TASK REQUIREMENTS: Print the lines of the entries below from the one with "Close the CD-ROM settings dialog" through the final line, exactly as they appear. The pictures are not part of the copy.

(Excerpts from a dataset)
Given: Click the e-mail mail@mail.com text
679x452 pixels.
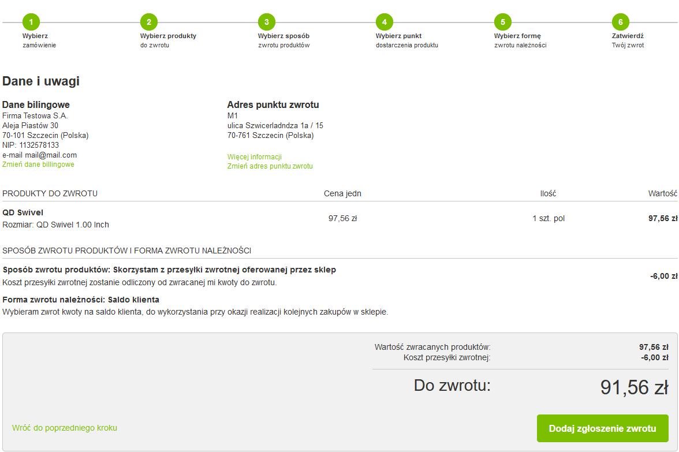Looking at the screenshot, I should click(39, 155).
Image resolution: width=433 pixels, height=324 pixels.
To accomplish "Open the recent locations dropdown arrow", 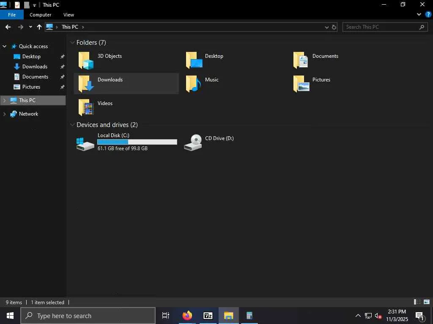I will pos(30,27).
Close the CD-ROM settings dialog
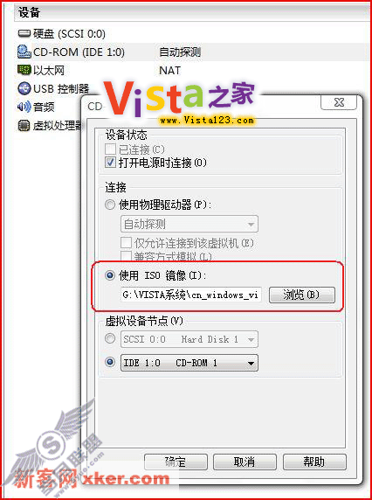 tap(339, 102)
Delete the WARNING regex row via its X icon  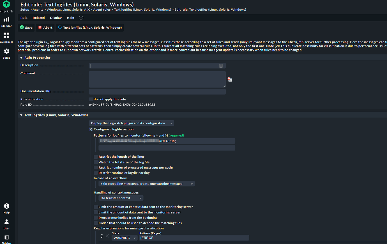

RESPONSE BOX:
Close the CD-ROM settings dialog
 tap(339, 102)
Delete the WARNING regex row via its X icon  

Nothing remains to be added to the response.